Re: the Cathars. Think the Albigensian crusade. Happened in Southern France where the Catholic Church declared a crusade against the Cathars from 1209-1229. One of the Cahtolic generals when laying seige to a town was asked should they let those people who were true to the church escape famously said “Kill them all. God will know his own.”
The view that Satan is “the god of this world” and “lord of this world” and “in control of everything” and the one who holds the key to death is not a hersey, for this is what the New Testament says about him (2 Cor. 4:4; Jn 12:32; 14:31; 16:11; Heb 2:14).
This is consistant with Marchonism – a heresy that flourished around the same time as Arianism. It’s basis is that God as portrayed in the Hebrew scriptures is inconsistant with the God of the New Testament and that since the Hebrew God created the world, that was the evil deity.

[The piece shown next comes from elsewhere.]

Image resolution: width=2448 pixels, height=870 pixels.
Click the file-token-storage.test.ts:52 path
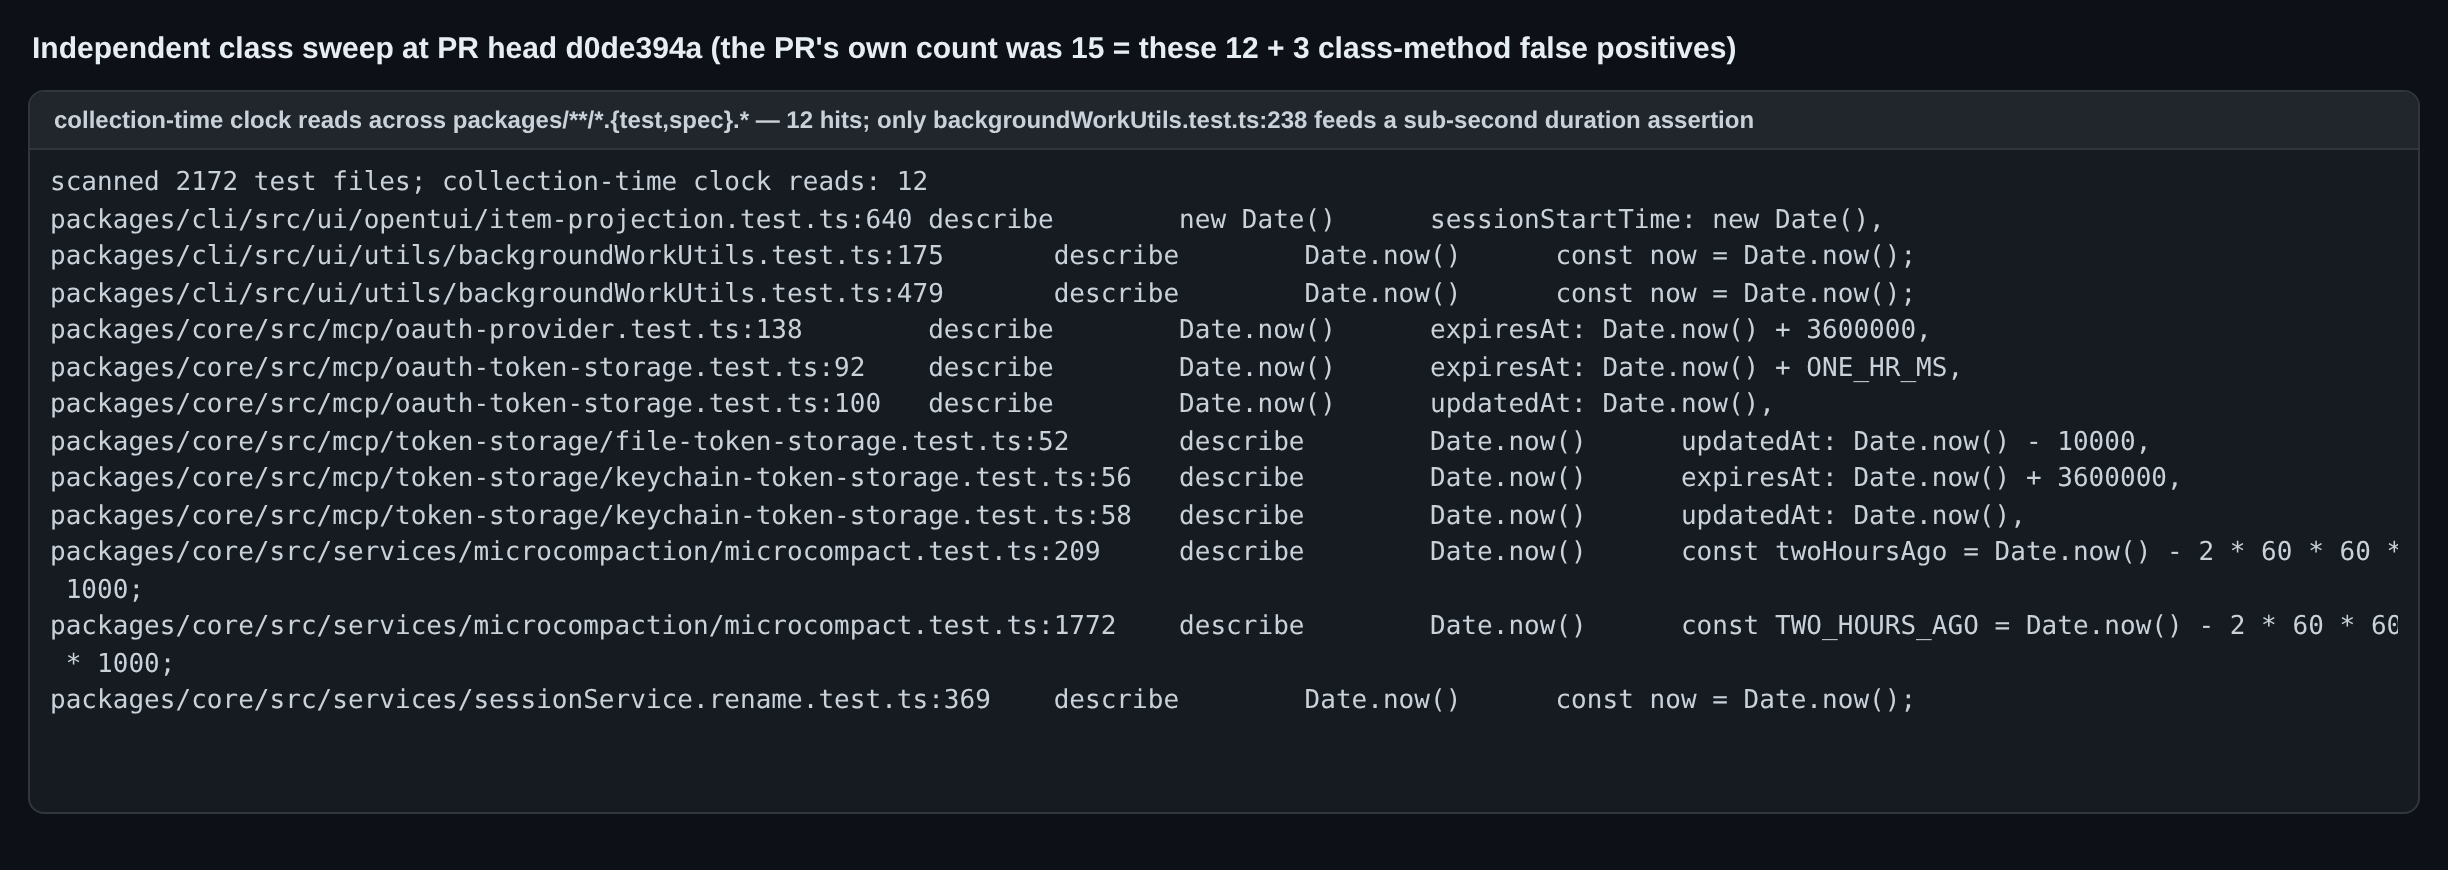click(560, 441)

And those scriptures were used to justify the persecution of Jews and served as one of the basis for things like the blood libel myth.
You see, there is a danger when we humans started trying to put evil into nature or declaring certain parts of nature as corrupt. According to scripture – Adam and Even are the ones who sinned and were judged. They are the ones who ate of the tree of the Knowledge of Good and Evil. Not the snake, not the scorpion, or the rat, or the cockroach or the cat. Humans. We impose our standards of good and evil on nature, but other species did nothing wrong. And what does it say about what we think of God that we believe he would punish the innocent for the action of only one? (which is what orginally sin is all about, isn’t it?)
I’m off track here, I know. But Skipchurch hit on a few salient points – one of which is that REGARDLESS of how we insist that we are just going by scripture, much of the common understanding of Christianity is actually based upon the Greek intellectural worldview.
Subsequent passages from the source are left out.